* [Exercise objective]
Please restate exactly the lines from the one holding "The height and width of the screenshot is (191, 393)." to the end of the material, including both ends and excluding every picture.

■ ■ ■

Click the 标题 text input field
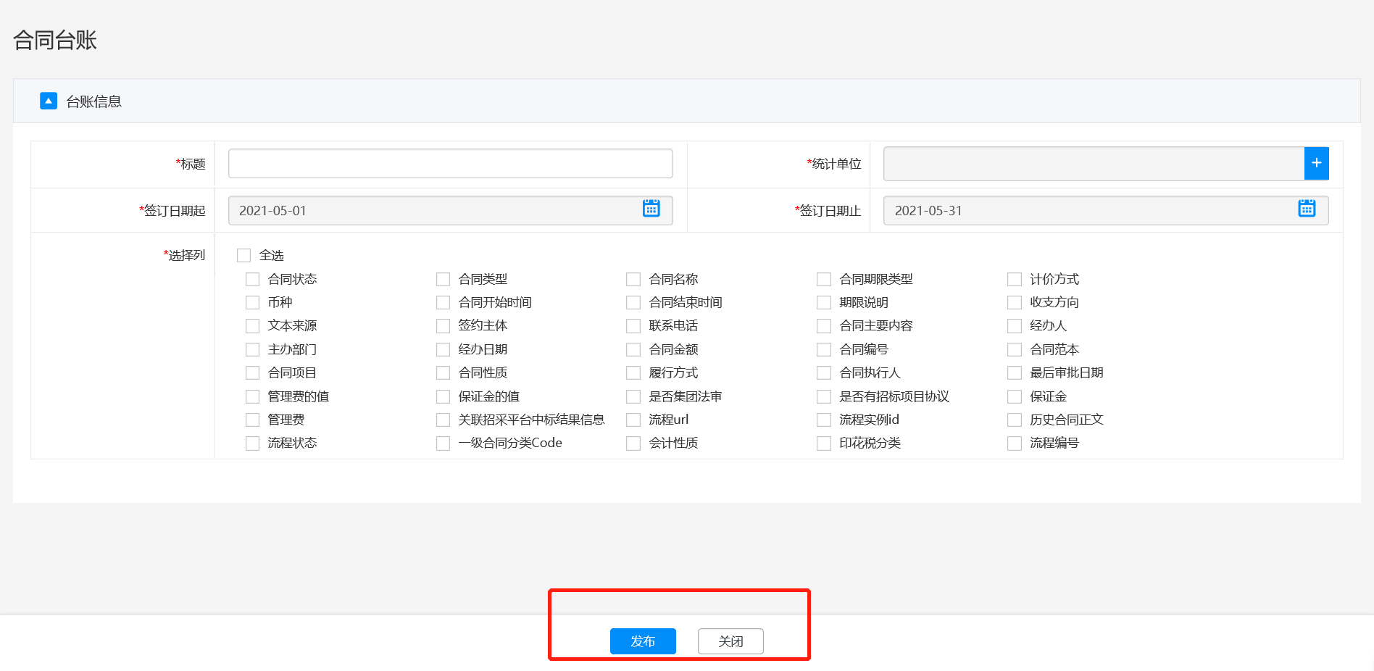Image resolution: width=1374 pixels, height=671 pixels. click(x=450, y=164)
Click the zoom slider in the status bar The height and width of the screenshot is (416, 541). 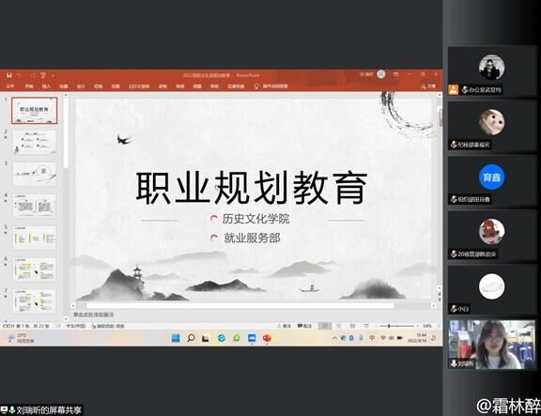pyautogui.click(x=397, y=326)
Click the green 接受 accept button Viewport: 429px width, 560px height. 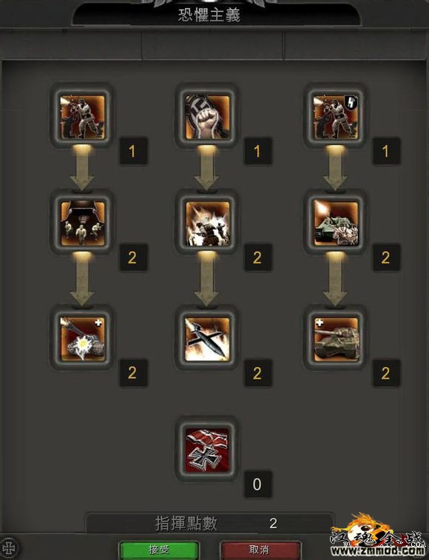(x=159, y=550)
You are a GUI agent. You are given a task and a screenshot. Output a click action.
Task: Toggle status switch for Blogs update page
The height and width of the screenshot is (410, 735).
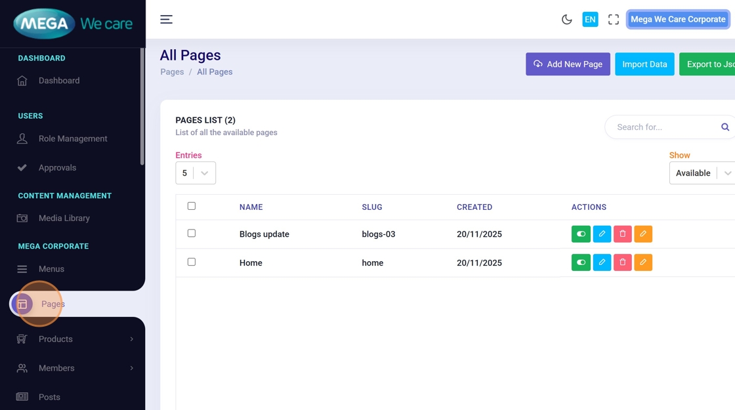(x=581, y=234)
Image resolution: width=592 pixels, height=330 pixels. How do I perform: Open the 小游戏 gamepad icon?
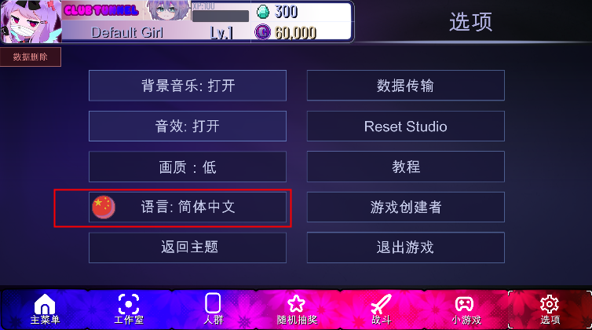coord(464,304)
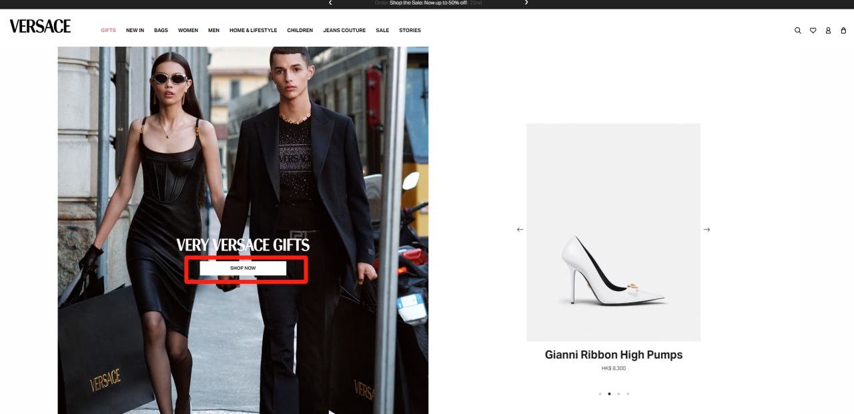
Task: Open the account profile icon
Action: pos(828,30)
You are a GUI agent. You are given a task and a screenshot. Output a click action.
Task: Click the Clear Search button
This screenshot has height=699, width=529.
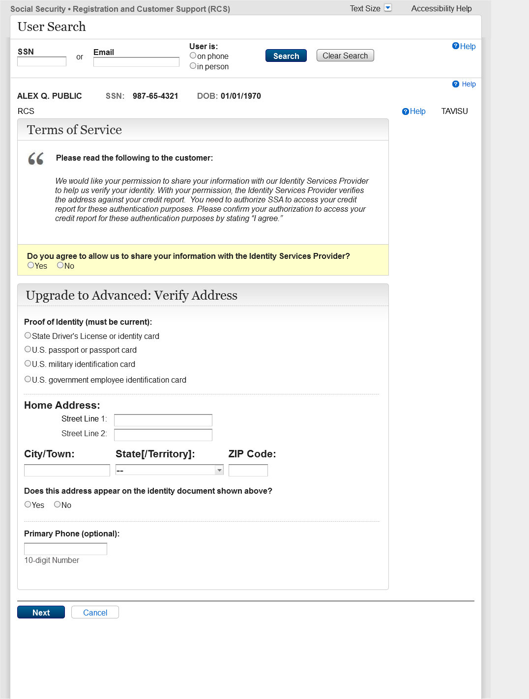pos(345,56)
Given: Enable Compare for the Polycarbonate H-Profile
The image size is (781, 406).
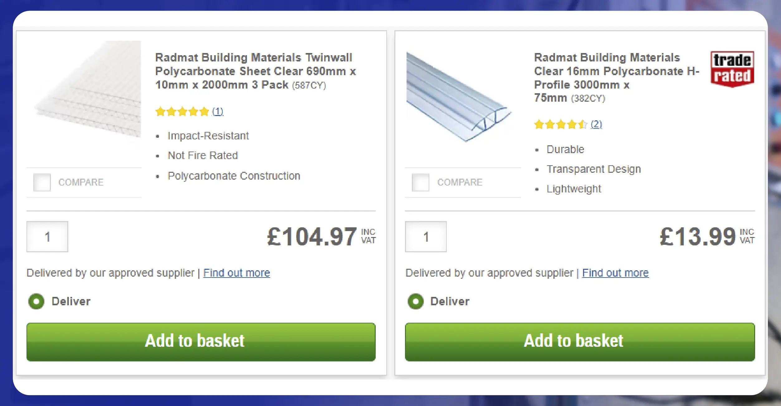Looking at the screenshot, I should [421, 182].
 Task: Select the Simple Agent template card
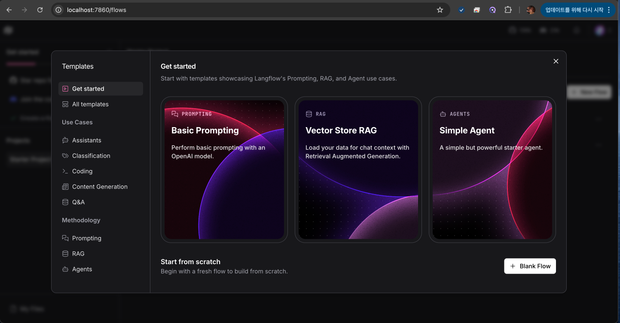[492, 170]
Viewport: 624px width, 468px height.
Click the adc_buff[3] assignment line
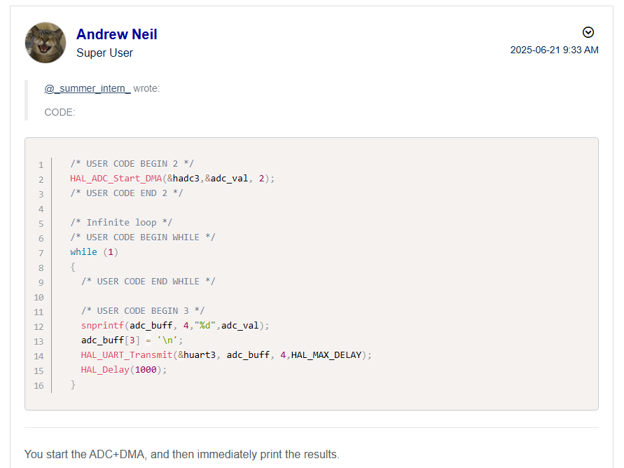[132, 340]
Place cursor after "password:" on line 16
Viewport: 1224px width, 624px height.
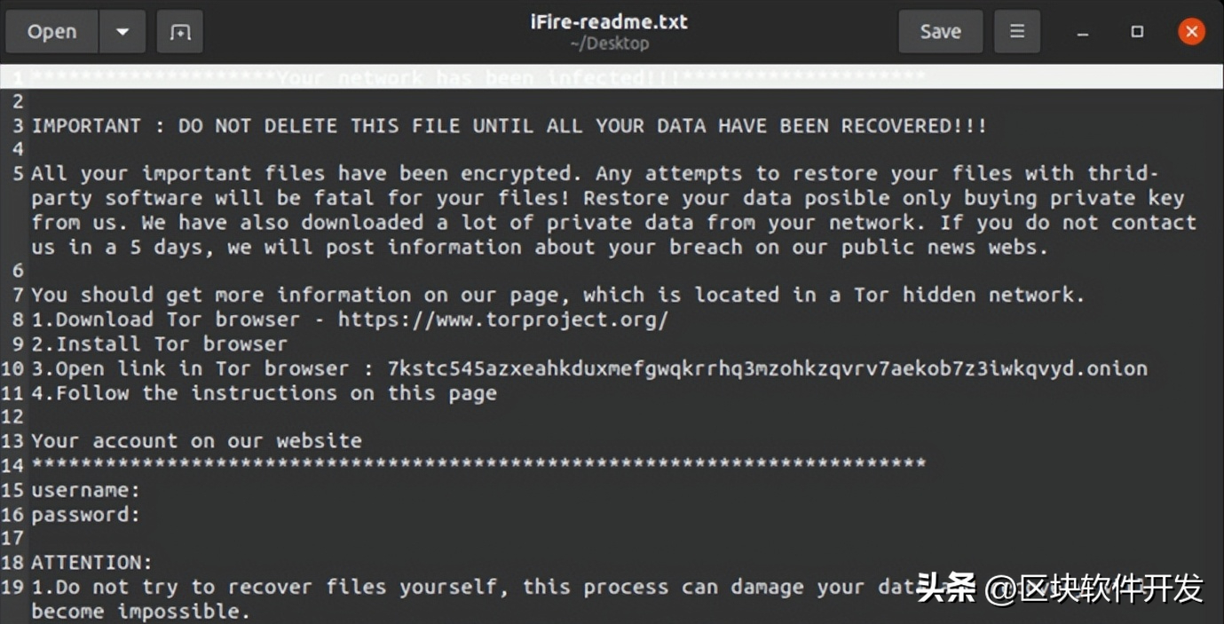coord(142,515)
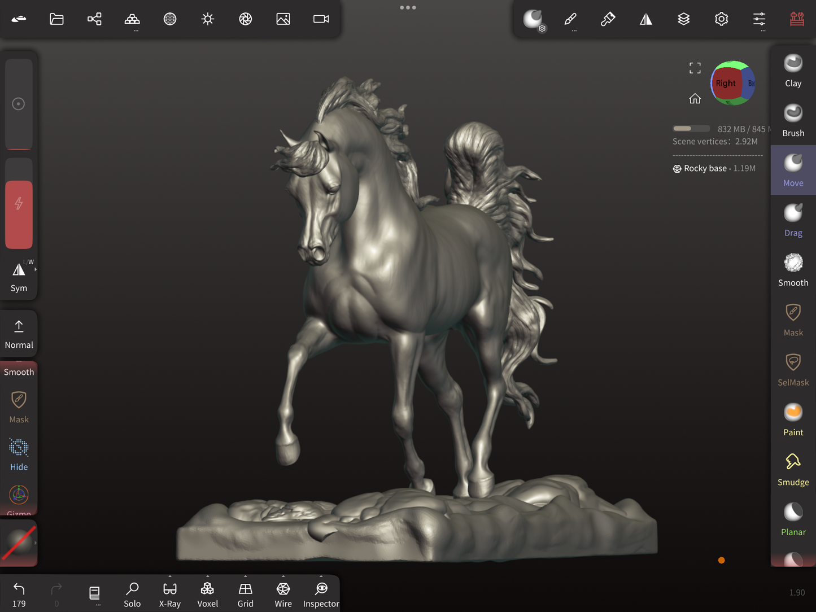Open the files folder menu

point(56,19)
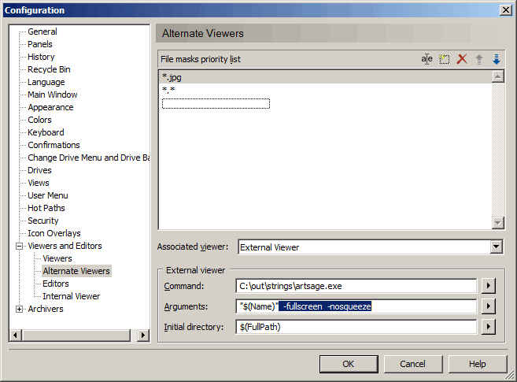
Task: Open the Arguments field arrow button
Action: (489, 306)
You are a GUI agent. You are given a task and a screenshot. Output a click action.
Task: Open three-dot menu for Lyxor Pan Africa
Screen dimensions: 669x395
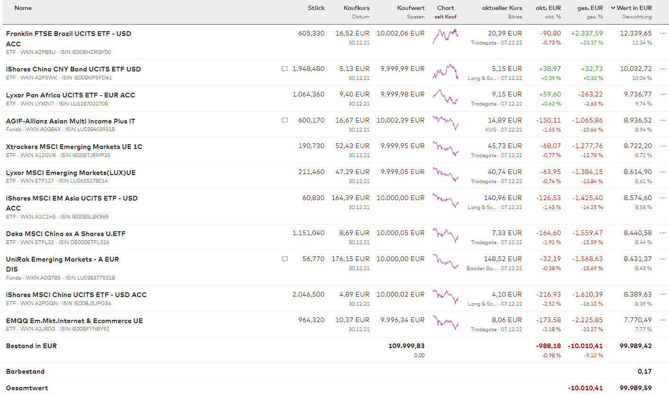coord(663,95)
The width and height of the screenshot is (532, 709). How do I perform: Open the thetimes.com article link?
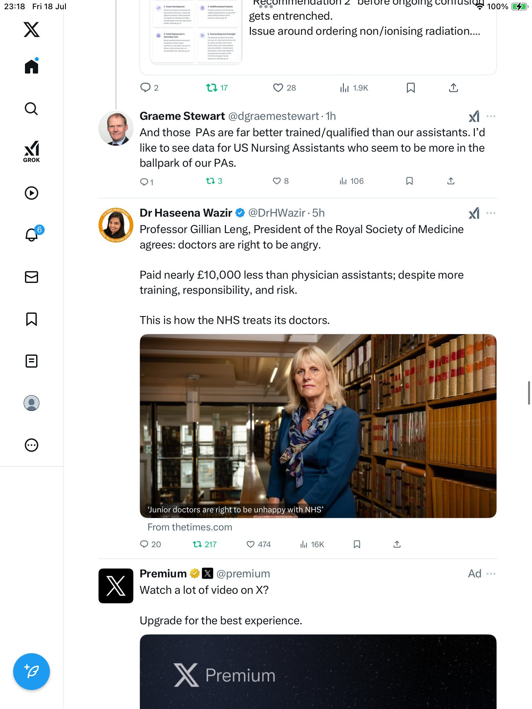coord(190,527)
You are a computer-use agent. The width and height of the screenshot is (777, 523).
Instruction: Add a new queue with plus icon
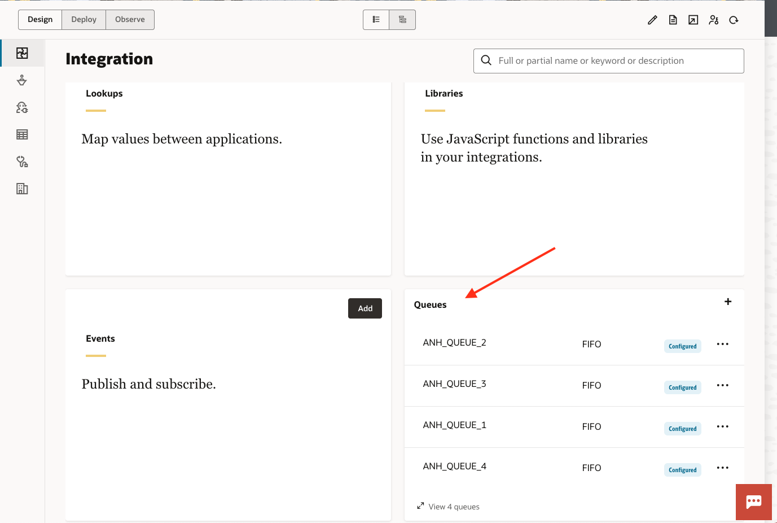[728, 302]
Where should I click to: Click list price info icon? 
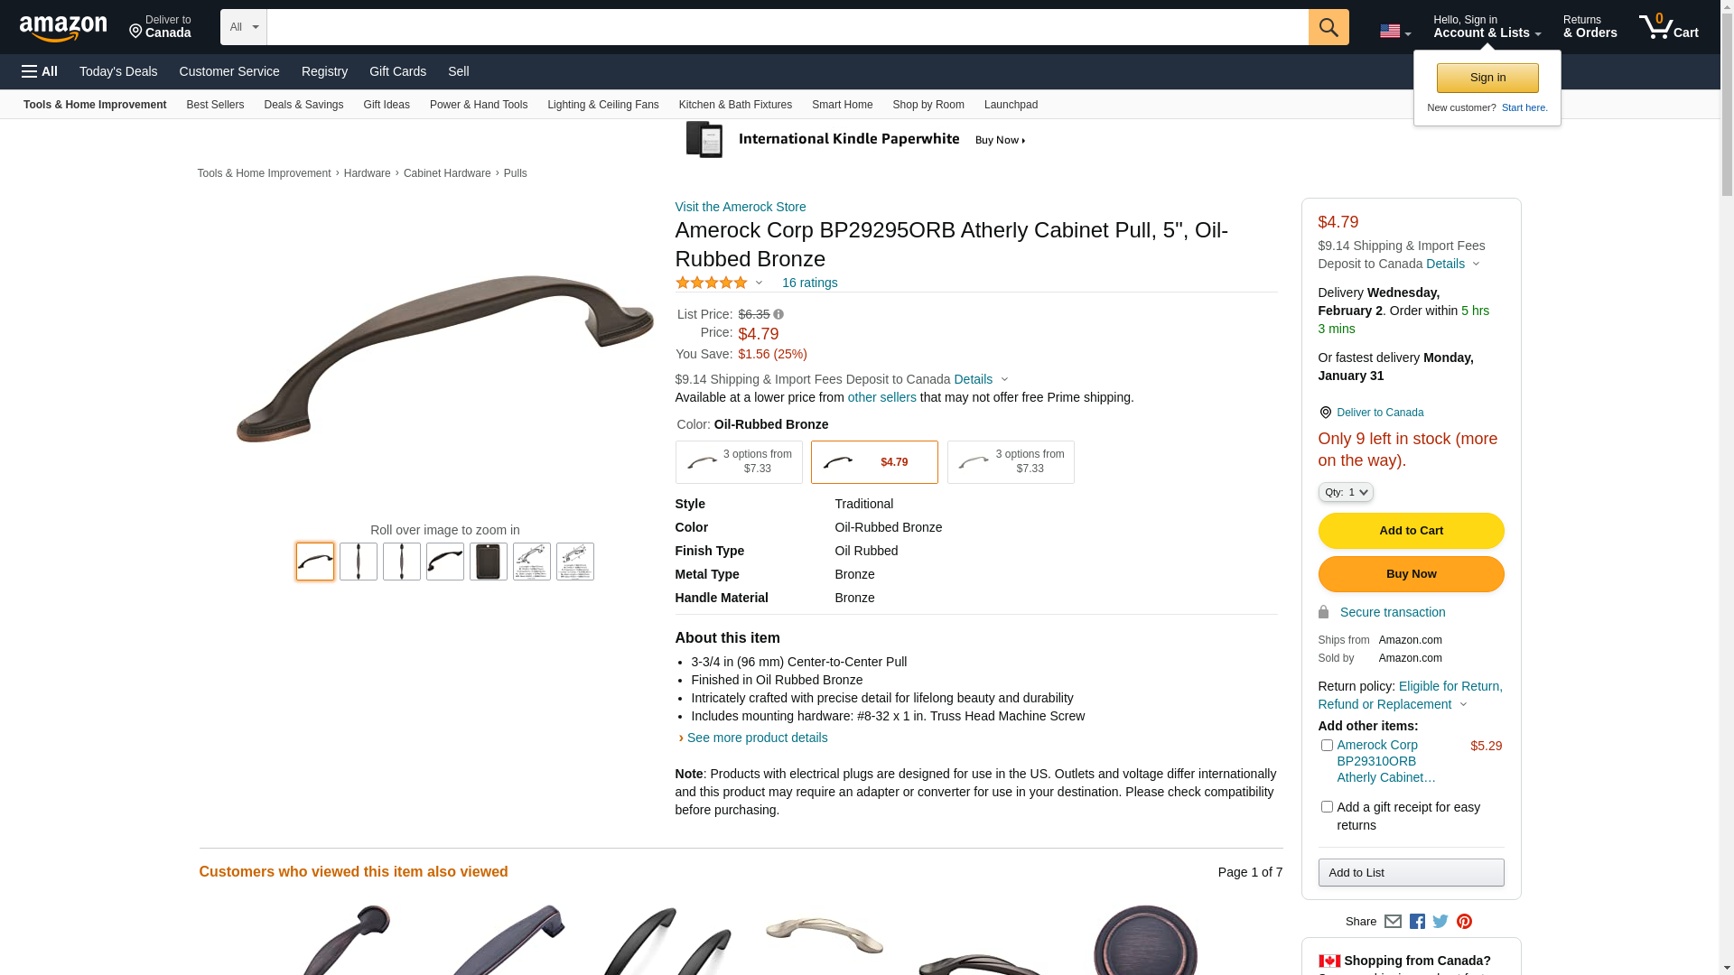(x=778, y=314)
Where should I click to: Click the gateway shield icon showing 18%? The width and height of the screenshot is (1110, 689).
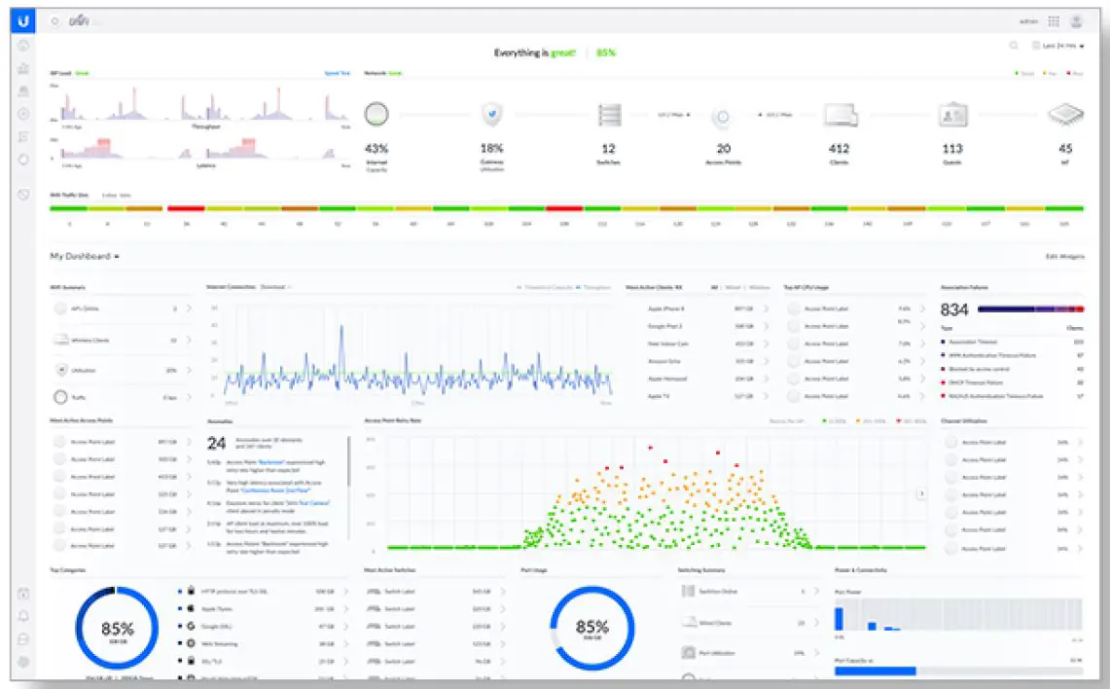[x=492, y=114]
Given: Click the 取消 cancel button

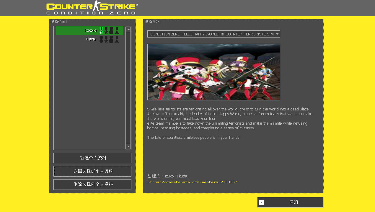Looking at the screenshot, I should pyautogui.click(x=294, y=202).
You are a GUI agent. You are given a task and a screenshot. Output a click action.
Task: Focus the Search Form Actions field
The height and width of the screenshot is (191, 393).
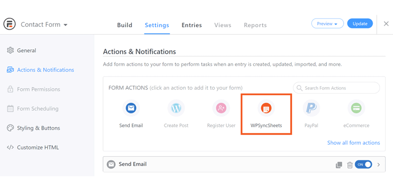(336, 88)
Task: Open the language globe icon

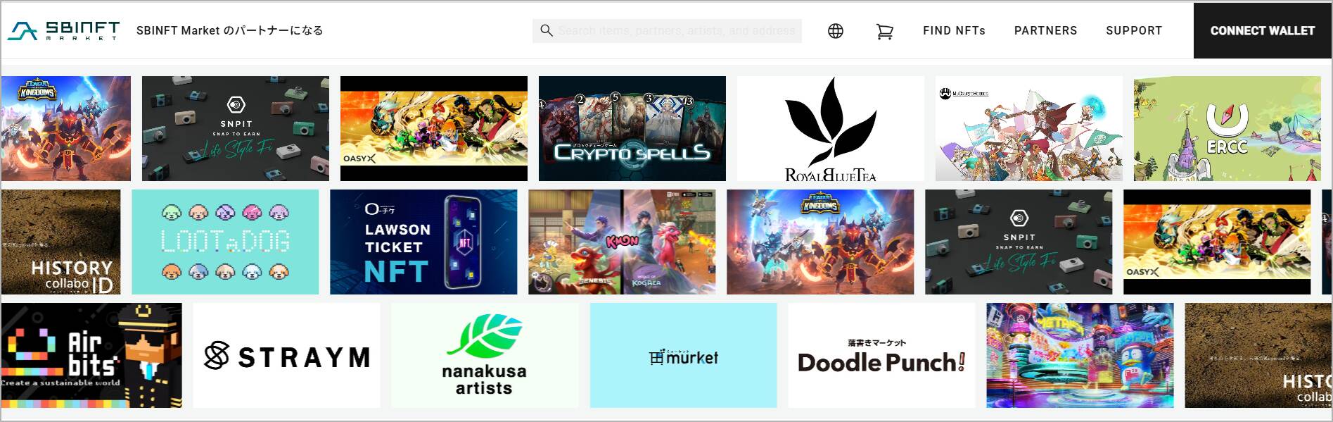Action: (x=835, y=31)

■ ■ ■

* [Finished task]
The height and width of the screenshot is (191, 393).
(336, 88)
Task: Open the language globe icon

Action: (x=835, y=31)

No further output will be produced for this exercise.